Michael Glover picks the best art books of the autumn

The painter and sculptor Marcel Duchamp regarded the idea of any work of art willingly incarcerated in a museum with horror and contempt. His admirers will take pleasure in Marcel Duchamp, a facsimile of a wonderful monograph, first published in 1959, that this wackiest of rebels co-wrote with the art historian Robert Lebel.
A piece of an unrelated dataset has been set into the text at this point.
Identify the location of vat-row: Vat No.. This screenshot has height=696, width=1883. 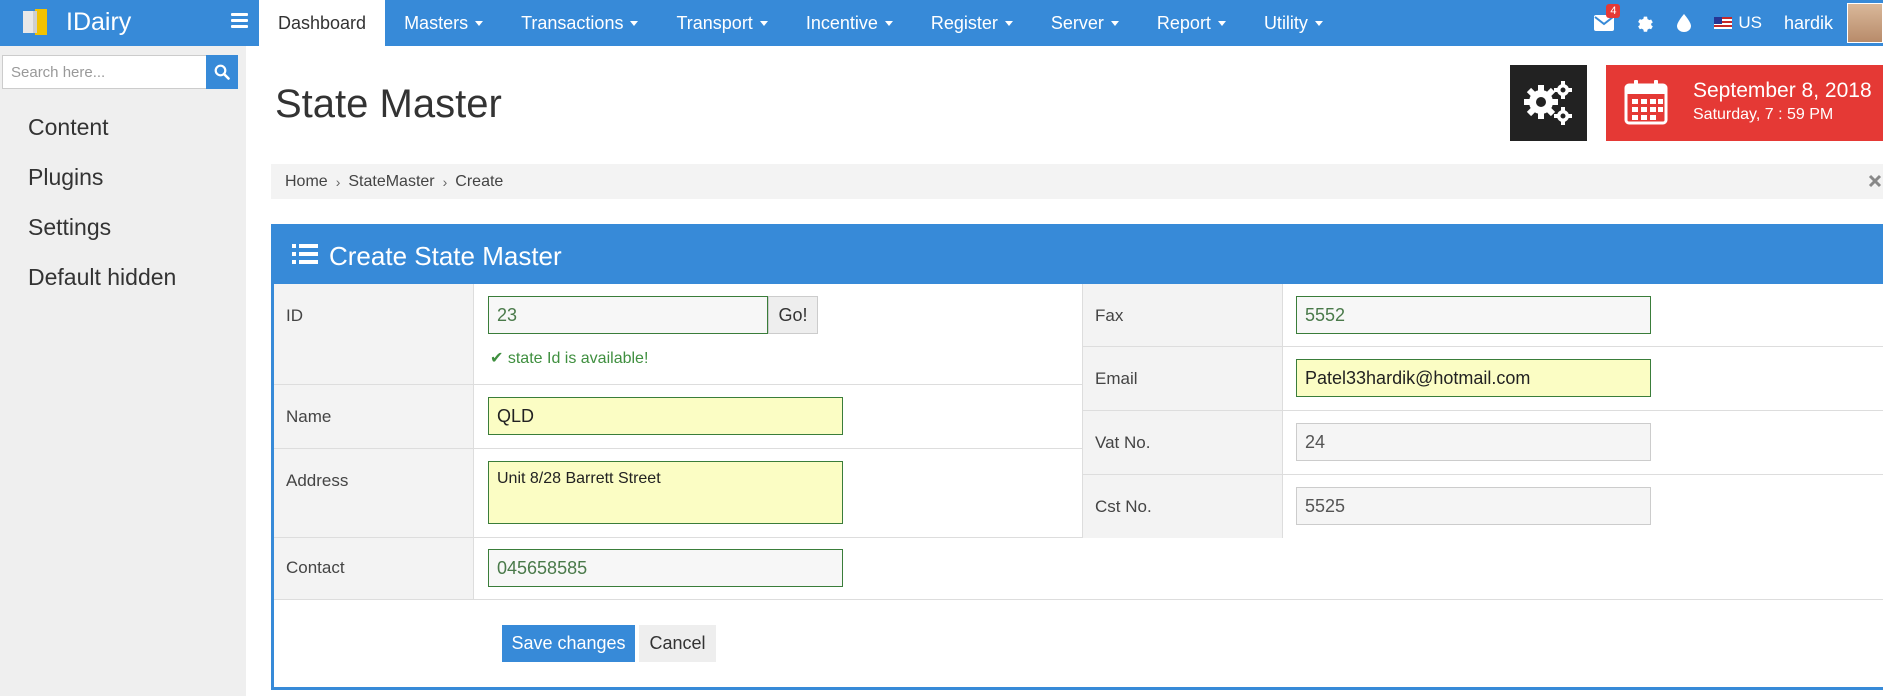
(1482, 443).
Newly reissued in a luxurious slip-cased edition (Hauser & Wirth, £100), it includes a useful piece of advice from his lifelong admirer André Breton, who writes of The Bride Stripped Bare by her Bachelors, Even with all the usefulness that we might expect the founding father of surrealism to muster: “One should keep it luminously erect, to guide future ships across a civilisation which is ending ...”

Those with deep pockets and lovers (or admirers) to impress should consider investing in Munich-based art historian Norbert Wolf’s latest magisterial survey The Renaissance Cities: Art in Florence, Rome and Venice (Prestel, £99; Tablet price £89.10). The pressing questions to be answered are these: what exactly did this “renaissance” amount to? And where and when did it flourish most magnificently? Answer: glance back at the book’s title. Also slip-cased, it is copiously illustrated with ­masterworks by the likes of Raphael, Titian, Michelangelo, Botticelli and Leonardo.